Ces changements portent parfois le nom d’érosion. Lorsqu’ils s’appliquent sur la côte, on parle d’érosion côtière.
Qu’est-ce que l’érosion côtière et comment se manifeste-t-elle ?
CC’est un phénomène naturel qui contribue à modifier les formes de la côte selon un cycle calibré par la nature elle-même. Le terme érosion côtière couvre deux événements qualifiés par l’expression bilan sédimentaire :
– une phase d’enlèvement de matériaux avec une énergie des vagues plus ou moins importante et une nature de matériaux plus ou moins résistants (sables, argiles, roches compactes) : c’est l’érosion proprement dit ou régression ;
– une phase de dépôts sédimentaires (sables et galets) le long des plages : on parle alors d’accumulation ou sédimentation.
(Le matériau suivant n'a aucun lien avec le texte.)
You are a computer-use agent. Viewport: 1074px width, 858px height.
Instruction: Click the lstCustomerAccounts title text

Souvent, on ne perçoit que le phénomène d’usure, c’est-à-dire celui qui favorise le départ des sédiments sur les plages, parce que la tendance générale est au recul des rivages ; mais sur les plages où le sable est plus ou moins présent, il s’agit d’une évolution naturelle qui associe le couple ÉROSION et DÉPÔT et qui porte le nom de morphogenèse.
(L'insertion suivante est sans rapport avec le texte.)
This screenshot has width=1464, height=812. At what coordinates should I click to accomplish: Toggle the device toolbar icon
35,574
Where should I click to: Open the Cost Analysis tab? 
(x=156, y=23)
La phase de dépôt est une période d’abondance, c’est-à-dire que les sources qui alimentent les plages (cours d’eau, fonds marins et remaniement sur place des sédiments de plage) ont suffisamment de matériaux pour les alimenter. La phase d’érosion est souvent liée à une crise sédimentaire consécutive soit à une diminution des volumes sédimentaires tributaires des sources d’alimentation, soit à la déviation de la trajectoire des courants qui accompagnent la migration des sédiments dans les zones d’alimentation.
Ainsi, sur une côte sans présence humaine, l’érosion se présente comme un processus en équilibre dynamique, car même si le recul
est certain, on assiste à la conjonction des phases de retrait et de dépôt des sédiments sur les plages.
Un processus dynamique qui s’accélère
De nombreuses études ont montré que l’érosion était généralisée dans les pays côtiers du monde entier.
Bernard Peyrot, un spécialiste des dynamiques naturelles des pays tropicaux, a montré que certains environnements portent les stigmates de déséquilibres consécutifs à une agression d’origine humaine et d’autres changements relèvent de dynamiques d’ordre exclusivement naturel (cf : Les risques naturels : de l’aléa aux enjeux, 2004). Cela se manifeste de façon plus ou moins importante, en fonction de l’action des courants.
Au Gabon, on observe cette érosion à Pongara (zone de la Baie des Tortues Luth), à Nyonié et sur la côte de Wonga Wongué ou à Panga (au Nord de Mayumba). On constate sur ces sites de spectaculaires transports par les courants marins de matériaux sédimentaires de là où ils étaient accrochés, vers le Nord. Ces transports sont favorisés par les effets de la houle. L’orientation de la houle au Gabon fait en sorte que tous les sédiments partent toujours du Sud vers le Nord.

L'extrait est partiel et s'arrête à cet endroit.